■ **AIM OF THE TASK**
In the records that follow, find the line with "Click the 10"; from there, retype every line exactly through the line with "Click the Release", which also belongs to the answer.

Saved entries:
◇ ◇ ◇
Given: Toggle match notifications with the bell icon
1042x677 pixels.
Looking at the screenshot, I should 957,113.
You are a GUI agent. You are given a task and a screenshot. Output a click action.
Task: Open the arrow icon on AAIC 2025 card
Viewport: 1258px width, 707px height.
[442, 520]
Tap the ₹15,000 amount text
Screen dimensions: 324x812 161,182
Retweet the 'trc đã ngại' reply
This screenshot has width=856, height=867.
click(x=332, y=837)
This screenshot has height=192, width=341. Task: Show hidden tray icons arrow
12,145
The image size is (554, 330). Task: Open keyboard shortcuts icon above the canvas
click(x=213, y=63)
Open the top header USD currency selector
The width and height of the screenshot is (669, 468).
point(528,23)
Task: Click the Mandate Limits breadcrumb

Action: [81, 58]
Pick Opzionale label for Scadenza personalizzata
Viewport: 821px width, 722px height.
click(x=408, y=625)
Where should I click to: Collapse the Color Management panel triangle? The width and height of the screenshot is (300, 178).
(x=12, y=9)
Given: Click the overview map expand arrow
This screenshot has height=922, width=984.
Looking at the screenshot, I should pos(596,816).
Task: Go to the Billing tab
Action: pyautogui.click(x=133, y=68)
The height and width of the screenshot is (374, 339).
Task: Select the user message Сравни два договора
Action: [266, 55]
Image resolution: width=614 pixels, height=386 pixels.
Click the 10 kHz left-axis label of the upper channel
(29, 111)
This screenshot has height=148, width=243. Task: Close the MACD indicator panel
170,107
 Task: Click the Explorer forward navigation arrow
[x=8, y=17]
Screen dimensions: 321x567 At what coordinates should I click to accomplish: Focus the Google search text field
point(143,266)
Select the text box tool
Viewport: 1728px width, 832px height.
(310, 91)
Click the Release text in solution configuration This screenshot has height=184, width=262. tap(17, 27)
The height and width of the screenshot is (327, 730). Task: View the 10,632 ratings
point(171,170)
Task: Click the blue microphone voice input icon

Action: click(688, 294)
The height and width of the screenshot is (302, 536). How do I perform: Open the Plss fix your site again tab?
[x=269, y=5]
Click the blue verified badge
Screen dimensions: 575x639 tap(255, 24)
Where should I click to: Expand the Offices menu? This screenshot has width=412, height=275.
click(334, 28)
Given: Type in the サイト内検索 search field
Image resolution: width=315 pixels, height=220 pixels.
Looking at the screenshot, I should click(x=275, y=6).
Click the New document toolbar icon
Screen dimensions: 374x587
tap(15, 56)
◇ ◇ ◇
■ **REPLY TO THE TASK**
Click the 10 kHz left-axis label of the upper channel
(29, 111)
This screenshot has height=148, width=243. Task: Close the MACD indicator panel
170,107
 Task: Click the Explorer forward navigation arrow
[x=8, y=17]
Screen dimensions: 321x567 At what coordinates should I click to accomplish: Focus the Google search text field
point(143,266)
Select the text box tool
Viewport: 1728px width, 832px height.
(310, 91)
Click the Release text in solution configuration This screenshot has height=184, width=262. tap(17, 27)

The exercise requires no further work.